So to recover from the gloom, Brooke and I spent a giddy half hour holiday shopping in the museum's delightful gift shop. He is looking for a cool snow globe. And it was snowing outside. Seattle isn't known for snow...
I went to Barnes & Noble and bought myself a book on how to write and draw a graphic novel. This is how I made the selection. In the graphic novel how-to section, on the floor, sat a collection of awkward young black clad people with sketch books. They all had that social introvert hunch of shoulder. Ah-hah, I thought to myself, experts. "Excuse me. What book would you recommend for someone like me, starting out with this?" To her credit, the young woman with a ring in her lip didn't give me a scoffing what is granny doing in my world look. She told me one of her teachers had recommended one, and it was very good, she searched the shelves but didn't find it. I thanked her and wandered to the new books section. And there was a 15 week course in book form on comics/graphic novel/manga: Drawing Words & Writing Pictures by Abel and Madden (it is to graphic novels what Uri Shulevitz's great how-to Writing with Pictures is to writing and illustrating picture books). I flipped it, looked just right, went back to my expert, held it up, said "is this it?" and she nodded vigorously. "And, by the way," she told me, "get a sketch book that flips open at the top, not the side." I wished her well and went to the cash registers.

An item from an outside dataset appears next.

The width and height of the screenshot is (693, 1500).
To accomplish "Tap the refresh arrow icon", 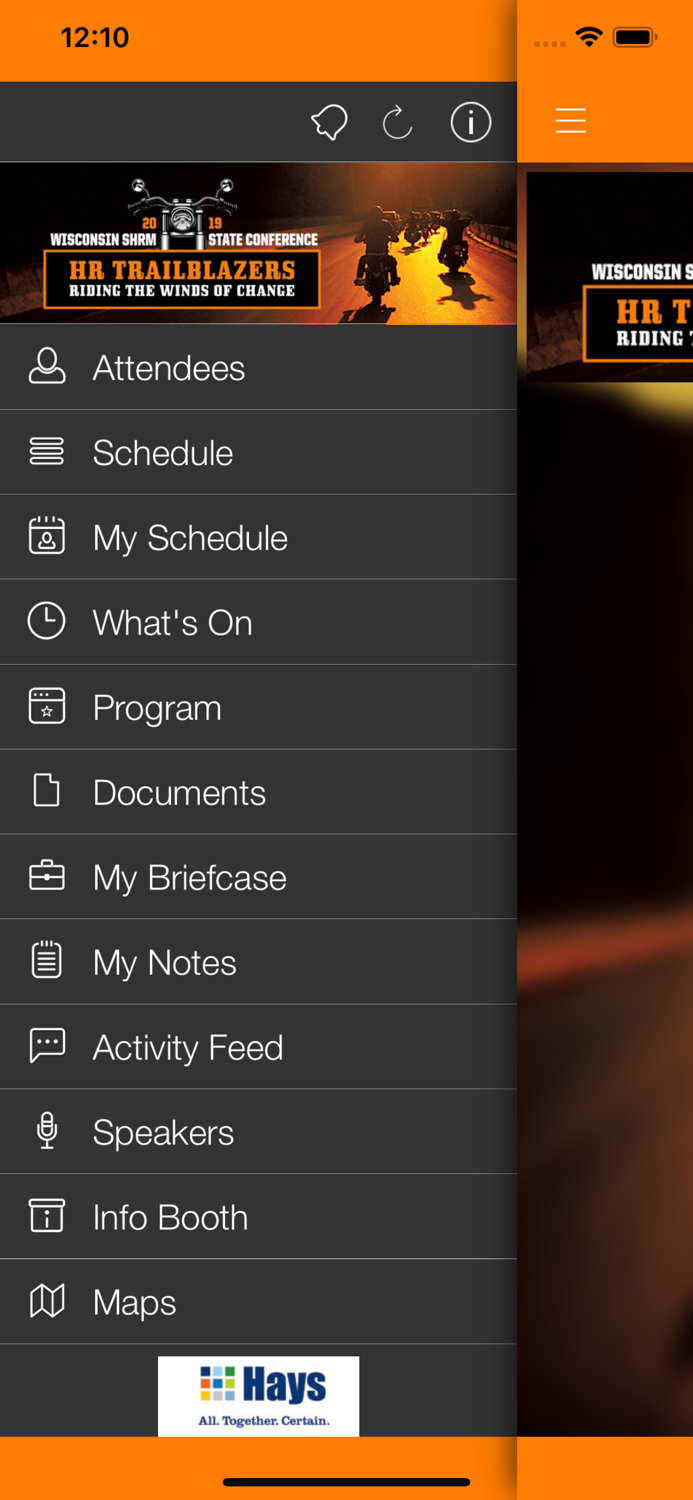I will click(397, 123).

Once I had my turn to pay the cashier, who looked delicate and strong like a ballerina, she picked up the book and said, "Oh! this book is good. My sister does this, I am so proud of her." And we had a nice chat about it. She even gave me a link to her sister's work.
I staggered through the slush and sleet to a bus stop. A woman soon joined me. We waited. We waited some more. "Do you know if the subway is running?" I asked. "No, there's a fire at 96th that's why I'm here." We waited some more. "I'm going to hail a cab I'll give you a ride if you are no further than 109th." She looked at me dubiously, sized me up. I didn't look like a serial killer I guess. Then by great good luck someone exited a cab a block away and I was able to flag it down. On our trip up we discovered we had the same landlord and managing agent. It was wonderful to discuss in depth our feelings about their taste and ethics. At her stop I told her she didn't owe me any money because I would have hailed the cab anyway. It just felt good to be nice to someone after wishing mass death and destruction on the human race.